TEHRAN, Jun. 8 (MNA) – Iran has launched a border market to sell diesel fuel to buyers in Pakistan and Afghanistan.

The move has been taken to counter smuggling of fuel ate border areas, the Mehr News Agency reported.

As the U.S. and European Union tighten sanctions on Iran, a lucrative cross-border industry of smuggling fuel and goods has emerged, bolstered by a sharp drop in the value of the Iranian currency.

Fuel, especially diesel, is being moved illegally out of the country through cities bordering Afghanistan, Pakistan and Turkey, says Alireza Zeighami, deputy oil minister for refining and distribution.
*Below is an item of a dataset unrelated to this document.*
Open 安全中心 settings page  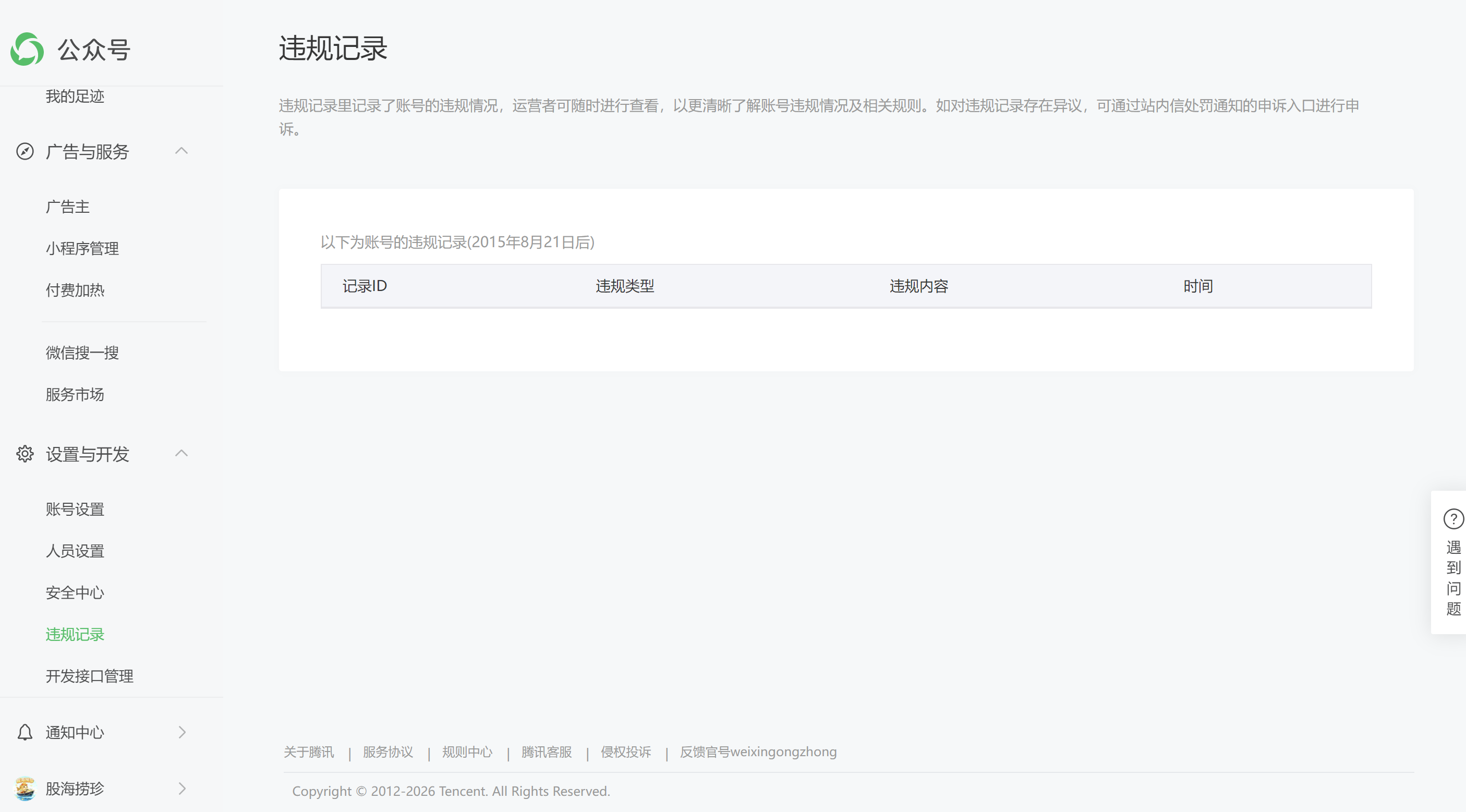pos(75,593)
Between 7 million-10 million liters of petrol and diesel are smuggled out every day, according to Iranian state media. Analysts are attributing a 7 percent rise in fuel consumption to an increase in smuggling activity.

Diesel is priced at 3,500 rials (14 cents) a liter, but smugglers can sell it at about seven to 10 times more to Iran’s neighbors.

“Smuggling will decline if prices change,” says Mr. Zeighami.

On May 4, Zeighami said Iran is currently exporting 20 million liters of oil products per day.

Strategic reserves of gasoline and diesel fuel will be increased by 1.3 billion liters in the current year, he noted.

Zeighami said that a package of investment, worth $47.5 billion, has been prepared to develop different sectors of the oil refining and distribution industry.

Iran is now exporting gasoline and diesel fuel to neighboring countries, Zeighami said.